National Center on Sexual Exploitation Hosts National Symposium on “Protecting Children from Online Exploitation” in Washington, D.C.
Washington, D.C. – Leading experts from across the nation converged in the Gold Room at the Rayburn building in the U.S. Capitol to discuss the unaddressed threats facing children online.
“Social media is removing previous barriers to grooming victims for child abusers, sex traffickers, pimps, and even sex buyers themselves because apps make minors’ accounts easily discoverable and accessible. This is leaving countless adolescents vulnerable and exploited, in some cases even by strangers contacting and grooming them when their so-called privacy/safety settings were turned on,” said Haley Halverson, Vice President of Advocacy and Outreach at the National Center on Sexual Exploitation. “In order to dismantle the current predator’s paradise online, we need age-based default safety settings on social media platforms and other apps; these would include features like automatically disabling direct messages from strangers for accounts of minors, automatically disabling geo-tagging, filtering out pornography, and better algorithms to remove sexually graphic or sexualizing comments on minors’ photos or videos. We also need policymakers to make it clear that 13 is not the digital age of adulthood after which mega-corporations suddenly have no responsibility to protect them as minors.”
The symposium covered topics such as the implications of centralized DoH (DNS over HTTPS) on child sexual exploitation, fixing app ratings, how technology can be used to protect kids online, how pornography is instilling negative messages about rape, incest, and racism in kids, and more.

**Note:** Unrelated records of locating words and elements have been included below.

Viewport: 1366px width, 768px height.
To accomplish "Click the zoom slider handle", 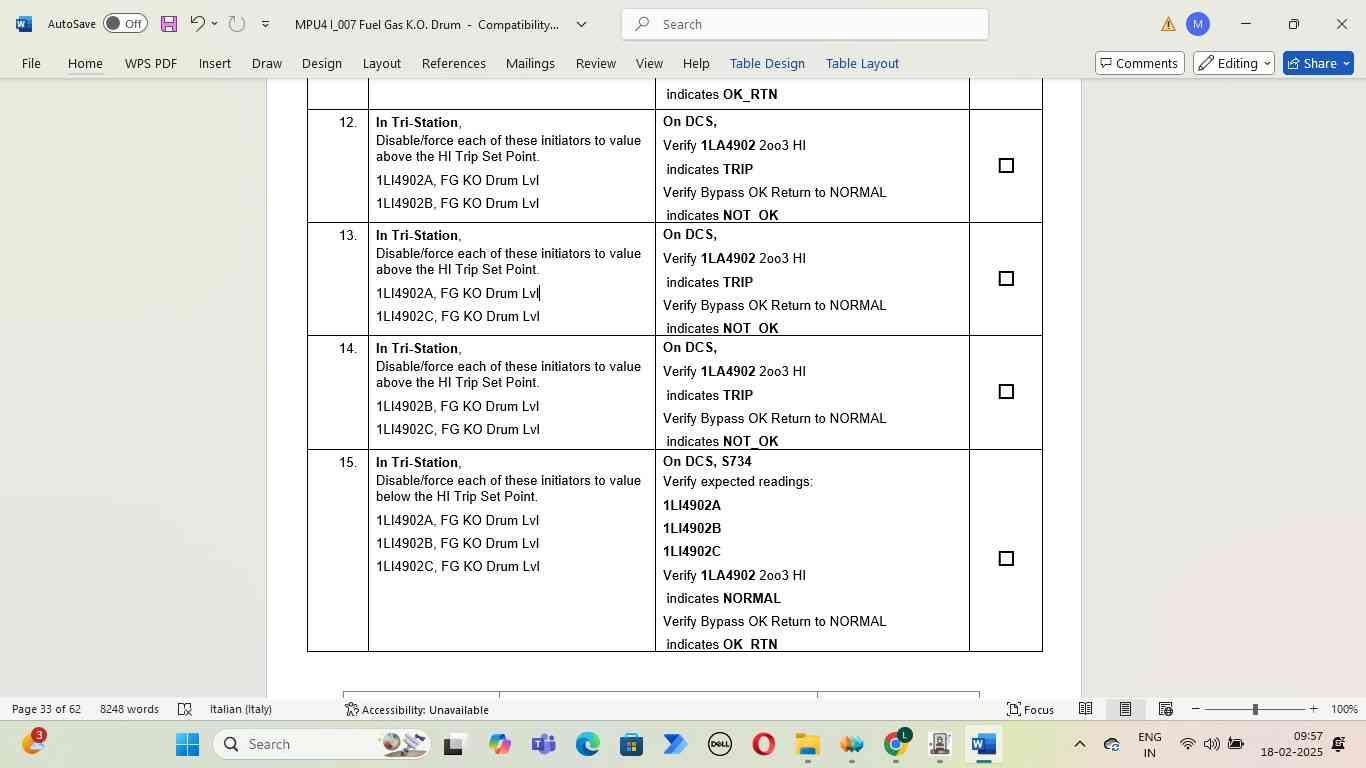I will [1255, 709].
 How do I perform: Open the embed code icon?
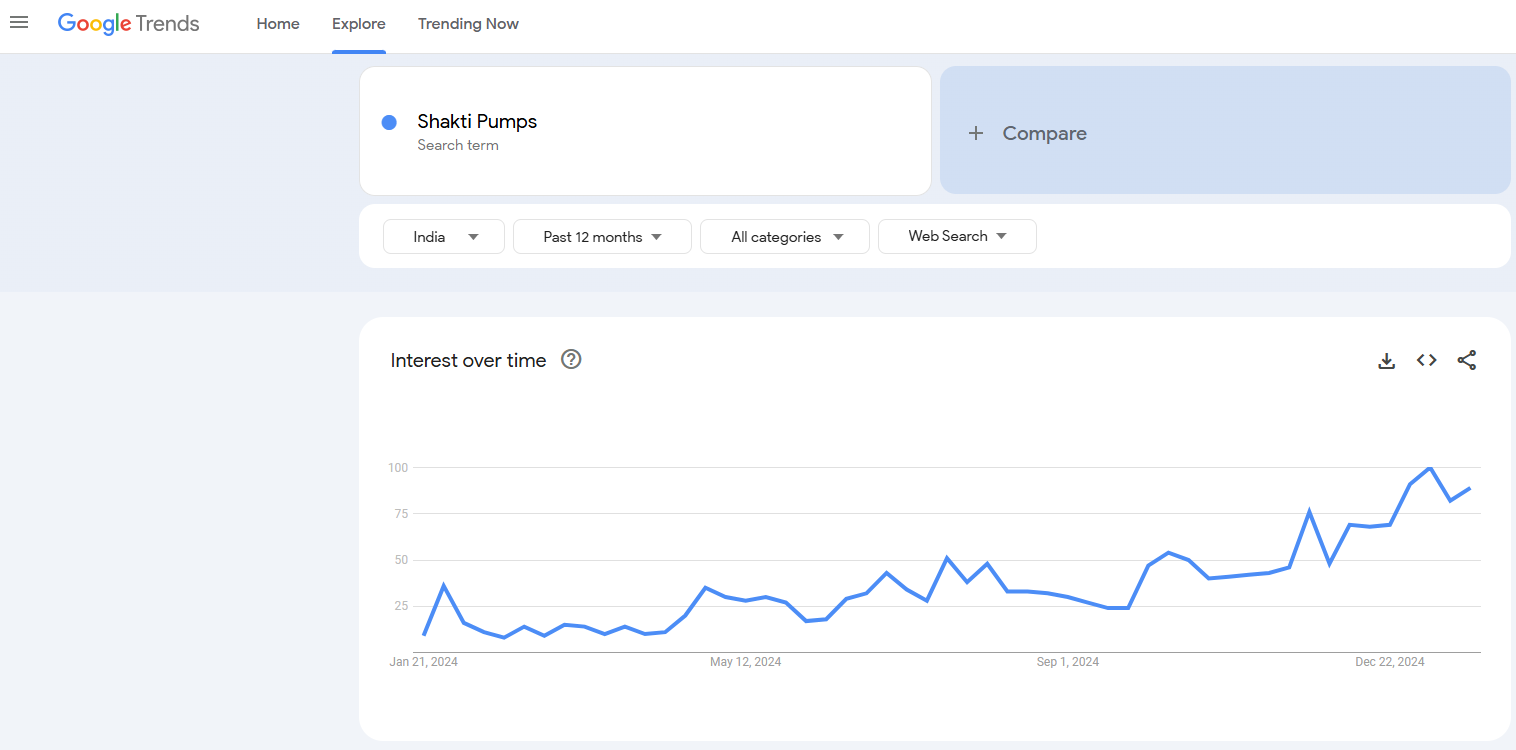1427,360
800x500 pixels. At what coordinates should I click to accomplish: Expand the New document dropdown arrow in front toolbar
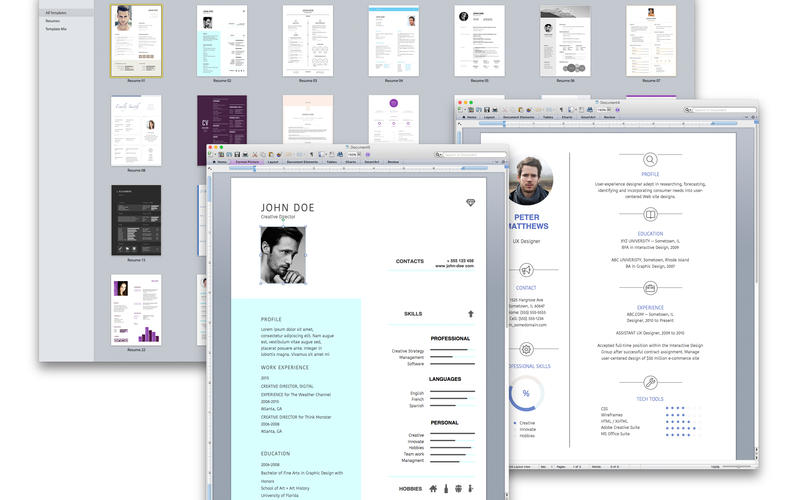(x=215, y=155)
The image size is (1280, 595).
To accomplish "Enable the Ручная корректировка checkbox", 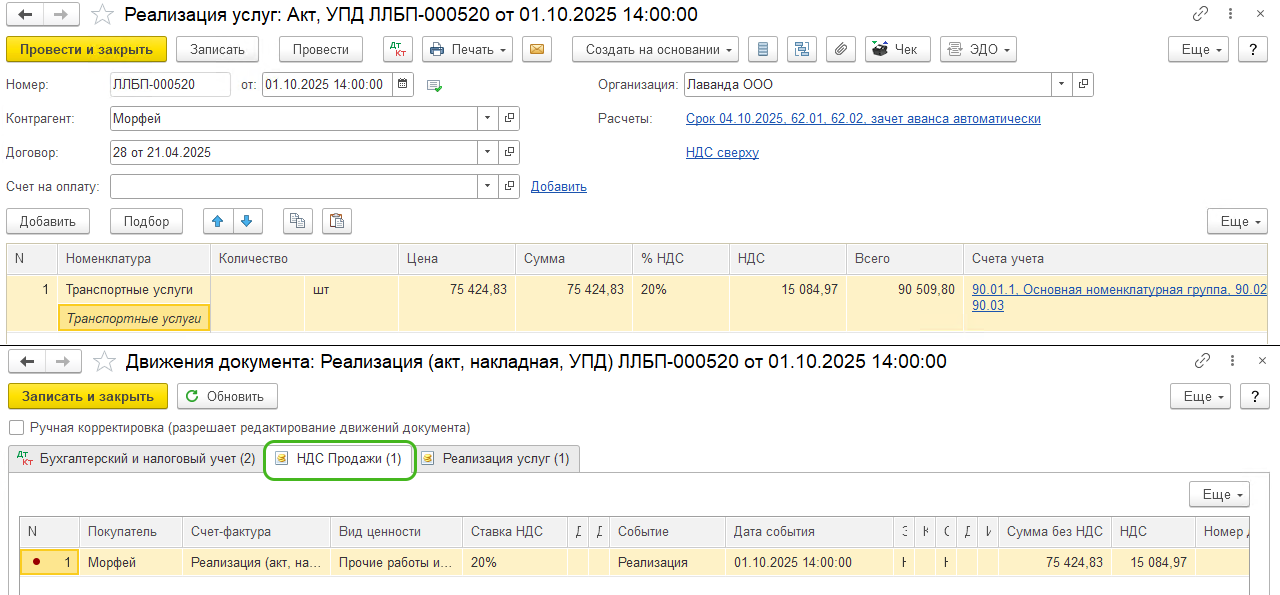I will pyautogui.click(x=16, y=427).
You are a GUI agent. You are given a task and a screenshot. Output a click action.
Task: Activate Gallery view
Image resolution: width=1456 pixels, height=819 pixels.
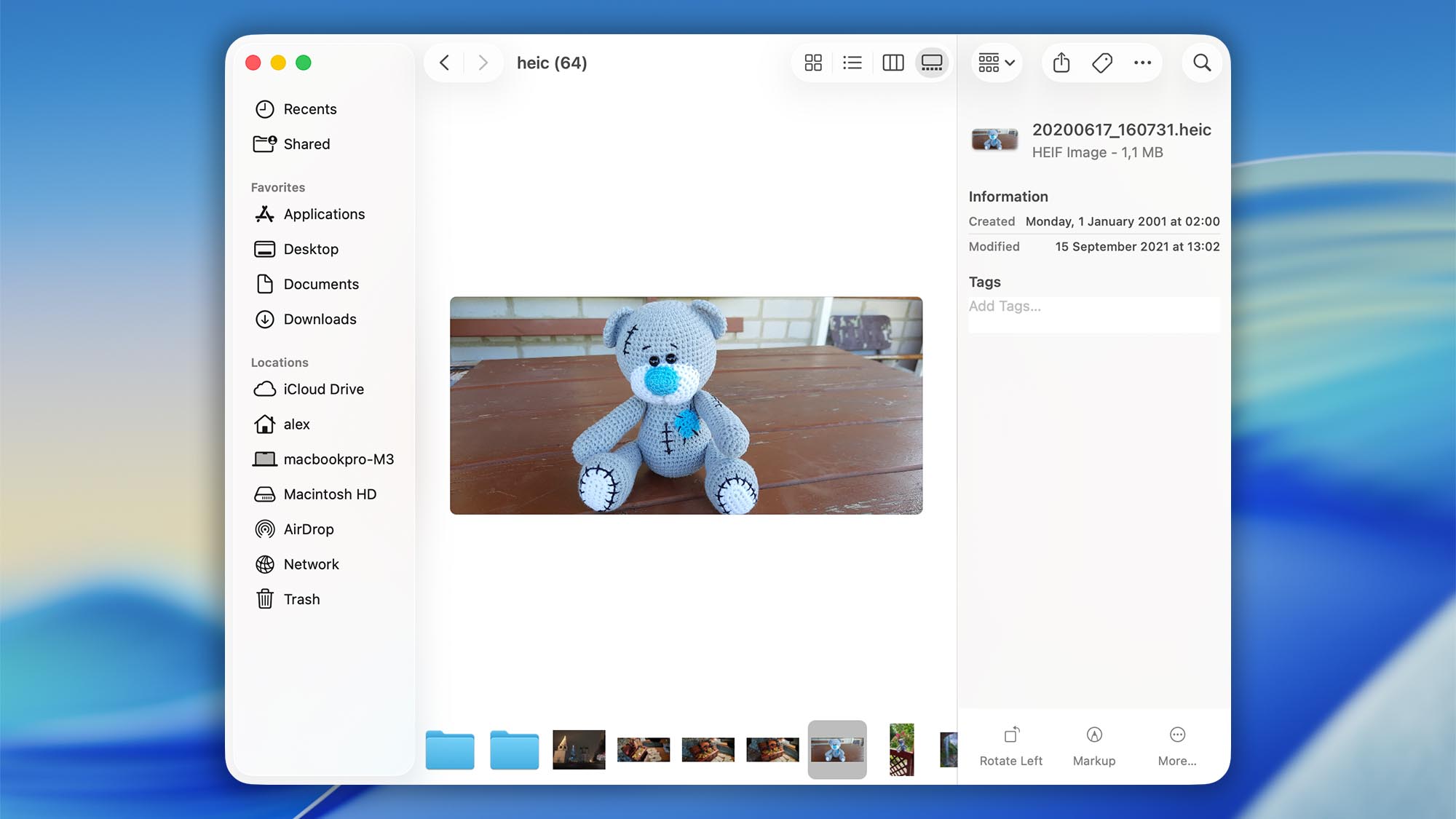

“As titles and descriptions of mainstream adult pornography demonstrate, an emphasis on teen and young girls is inescapable. This genre of pornography attempts to accentuate first-time sexual experiences, the youthfulness and sexual inexperience of the performers, the significant age differentials between those engaged in sexual acts, as well as the small body sizes of the performers, thus creating and catering to the sexual fantasies of users that involve the sexual abuse of minors,” said Lisa Thompson, Vice President of Policy and Research at NCOSE. “The thesis of such material, easily accessible to adults and minors alike, is literally sexual harassment and abuse.”